- **Material provided**:
********************

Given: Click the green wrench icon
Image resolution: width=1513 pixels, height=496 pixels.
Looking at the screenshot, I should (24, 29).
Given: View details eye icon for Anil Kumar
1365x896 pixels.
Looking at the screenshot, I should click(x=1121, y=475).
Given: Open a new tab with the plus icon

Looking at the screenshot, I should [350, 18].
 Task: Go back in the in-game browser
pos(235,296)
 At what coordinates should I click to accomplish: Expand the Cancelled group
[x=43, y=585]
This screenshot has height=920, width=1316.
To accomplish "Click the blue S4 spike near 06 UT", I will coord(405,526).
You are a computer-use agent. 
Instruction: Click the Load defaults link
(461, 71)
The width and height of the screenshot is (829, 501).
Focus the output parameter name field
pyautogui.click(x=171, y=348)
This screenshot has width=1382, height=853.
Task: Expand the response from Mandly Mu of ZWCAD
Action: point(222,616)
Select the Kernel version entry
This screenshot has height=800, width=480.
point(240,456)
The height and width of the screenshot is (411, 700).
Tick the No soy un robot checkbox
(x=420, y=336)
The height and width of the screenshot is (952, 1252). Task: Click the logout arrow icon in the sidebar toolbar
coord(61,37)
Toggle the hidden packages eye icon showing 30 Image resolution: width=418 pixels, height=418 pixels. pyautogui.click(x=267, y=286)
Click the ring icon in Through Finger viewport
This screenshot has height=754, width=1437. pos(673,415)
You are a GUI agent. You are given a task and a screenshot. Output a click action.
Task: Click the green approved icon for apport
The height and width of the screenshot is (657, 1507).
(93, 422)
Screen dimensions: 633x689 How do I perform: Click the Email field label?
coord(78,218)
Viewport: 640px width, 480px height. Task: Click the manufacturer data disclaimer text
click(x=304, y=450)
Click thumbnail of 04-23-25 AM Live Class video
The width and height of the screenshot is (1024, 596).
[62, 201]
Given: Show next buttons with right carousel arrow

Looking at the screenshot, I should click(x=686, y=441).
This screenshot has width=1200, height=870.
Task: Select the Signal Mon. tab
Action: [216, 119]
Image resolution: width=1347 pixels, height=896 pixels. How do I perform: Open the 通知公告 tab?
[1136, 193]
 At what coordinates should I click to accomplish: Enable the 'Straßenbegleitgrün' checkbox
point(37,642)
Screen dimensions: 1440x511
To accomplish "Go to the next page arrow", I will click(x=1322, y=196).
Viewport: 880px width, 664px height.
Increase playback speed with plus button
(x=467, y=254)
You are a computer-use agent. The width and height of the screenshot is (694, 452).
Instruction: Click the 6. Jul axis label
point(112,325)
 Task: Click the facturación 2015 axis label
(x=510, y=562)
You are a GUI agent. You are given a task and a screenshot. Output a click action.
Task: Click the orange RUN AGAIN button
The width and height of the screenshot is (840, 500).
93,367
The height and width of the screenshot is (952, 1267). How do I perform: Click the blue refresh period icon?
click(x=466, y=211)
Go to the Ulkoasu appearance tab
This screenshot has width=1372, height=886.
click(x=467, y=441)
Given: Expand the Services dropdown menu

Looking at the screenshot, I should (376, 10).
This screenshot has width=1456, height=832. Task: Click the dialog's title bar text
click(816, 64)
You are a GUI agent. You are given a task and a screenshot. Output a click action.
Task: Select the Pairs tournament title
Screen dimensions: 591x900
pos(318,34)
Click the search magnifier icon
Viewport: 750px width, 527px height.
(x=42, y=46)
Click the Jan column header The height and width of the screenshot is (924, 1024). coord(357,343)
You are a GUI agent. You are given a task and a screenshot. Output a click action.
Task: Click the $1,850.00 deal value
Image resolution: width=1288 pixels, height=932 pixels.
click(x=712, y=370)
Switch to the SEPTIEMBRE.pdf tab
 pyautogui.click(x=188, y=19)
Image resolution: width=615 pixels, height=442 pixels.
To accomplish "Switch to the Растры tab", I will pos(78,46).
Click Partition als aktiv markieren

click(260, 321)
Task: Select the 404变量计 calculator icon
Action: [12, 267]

********************

- **Task description**: Output the entries as a numbered list, leaving out blank lines, from the start of the entries through the line containing "[x=43, y=585]".

- **Response to the exercise**:
1. Given: Click the green wrench icon
2. Image resolution: width=1513 pixels, height=496 pixels.
3. Looking at the screenshot, I should (24, 29).
4. Given: View details eye icon for Anil Kumar
5. 1365x896 pixels.
6. Looking at the screenshot, I should click(x=1121, y=475).
7. Given: Open a new tab with the plus icon
8. Looking at the screenshot, I should [350, 18].
9.  Task: Go back in the in-game browser
10. pos(235,296)
11.  At what coordinates should I click to accomplish: Expand the Cancelled group
12. [x=43, y=585]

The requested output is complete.